The China that creeps into her own art isn't a face from Peking Opera, Coca says. "It's a wall of corn on a roadside or a roof, or the red brick of a hutong the things that are familiar and comfortable to you if you live here, not what you know from passing through. I don't want my point of view to be the same as a travel guide.

Last year, she says, 40,000 young people left Spain because of the financial crisis. "If I had gone to Britain, I'd be one of the PIGS (a put-down term for economic refugees from Portugal, Italy, Greece and Spain) - from a poor country, seen as a burden on the rest of Europe, with a lot more pressure to prove my worth.

Man, I feel like a woman

Coca at her current exhibition in Beijing.
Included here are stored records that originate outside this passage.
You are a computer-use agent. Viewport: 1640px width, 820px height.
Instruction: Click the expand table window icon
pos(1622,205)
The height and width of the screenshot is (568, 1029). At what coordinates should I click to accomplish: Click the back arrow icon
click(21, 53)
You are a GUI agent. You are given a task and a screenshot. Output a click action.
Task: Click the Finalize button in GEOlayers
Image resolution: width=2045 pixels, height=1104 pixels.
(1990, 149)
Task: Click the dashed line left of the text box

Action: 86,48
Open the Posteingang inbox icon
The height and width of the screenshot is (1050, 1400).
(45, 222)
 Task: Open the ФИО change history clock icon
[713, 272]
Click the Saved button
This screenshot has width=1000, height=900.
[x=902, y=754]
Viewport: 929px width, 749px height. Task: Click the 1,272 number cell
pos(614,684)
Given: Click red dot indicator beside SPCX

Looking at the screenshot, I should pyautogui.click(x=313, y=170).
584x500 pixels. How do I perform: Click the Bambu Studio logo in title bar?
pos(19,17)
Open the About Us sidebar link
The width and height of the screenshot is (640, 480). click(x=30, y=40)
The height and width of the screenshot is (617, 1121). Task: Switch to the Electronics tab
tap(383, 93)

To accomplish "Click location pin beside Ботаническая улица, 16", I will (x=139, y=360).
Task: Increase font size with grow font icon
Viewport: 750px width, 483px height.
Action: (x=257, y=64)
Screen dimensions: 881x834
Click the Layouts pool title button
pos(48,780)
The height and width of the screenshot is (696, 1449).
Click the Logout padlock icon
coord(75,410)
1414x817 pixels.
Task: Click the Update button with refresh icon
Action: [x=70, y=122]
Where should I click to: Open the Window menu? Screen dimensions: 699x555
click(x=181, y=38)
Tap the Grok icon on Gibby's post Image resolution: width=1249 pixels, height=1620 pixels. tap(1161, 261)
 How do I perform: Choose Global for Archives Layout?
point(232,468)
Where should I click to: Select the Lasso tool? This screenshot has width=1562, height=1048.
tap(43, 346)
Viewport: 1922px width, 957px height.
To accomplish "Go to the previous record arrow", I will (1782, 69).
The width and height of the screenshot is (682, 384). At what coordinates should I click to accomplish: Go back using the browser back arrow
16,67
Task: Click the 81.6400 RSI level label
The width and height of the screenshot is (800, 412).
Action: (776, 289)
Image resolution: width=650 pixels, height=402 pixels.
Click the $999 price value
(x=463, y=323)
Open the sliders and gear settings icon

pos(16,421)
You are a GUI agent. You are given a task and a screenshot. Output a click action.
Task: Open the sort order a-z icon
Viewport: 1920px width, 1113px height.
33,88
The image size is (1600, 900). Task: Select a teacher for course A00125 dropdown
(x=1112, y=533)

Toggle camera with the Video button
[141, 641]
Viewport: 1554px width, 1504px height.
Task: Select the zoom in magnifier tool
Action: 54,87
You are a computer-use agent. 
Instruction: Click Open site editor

Mike Peters / China Daily

"Here, I have a good life without so much money, and I can get different kinds of creative work because Chinese people are very good about judging your talent by instinct."

She's a good actor despite being shy, she says, savoring roles as a prostitute and a Russian soldier in 1949 in dramas as well as smaller parts for TV and video commercials.

She has found bravery in her artistic persona ("I've eaten scorpions and all that, but not worms - NO!") and savors a down-to-earth lifestyle that includes yoga and sport, such as her beloved Spanish soccer team, and lots of creative projects.

"Here, my work stands or falls on its merits," she says. "That has helped me to reach a place where I can create a consistent body of work."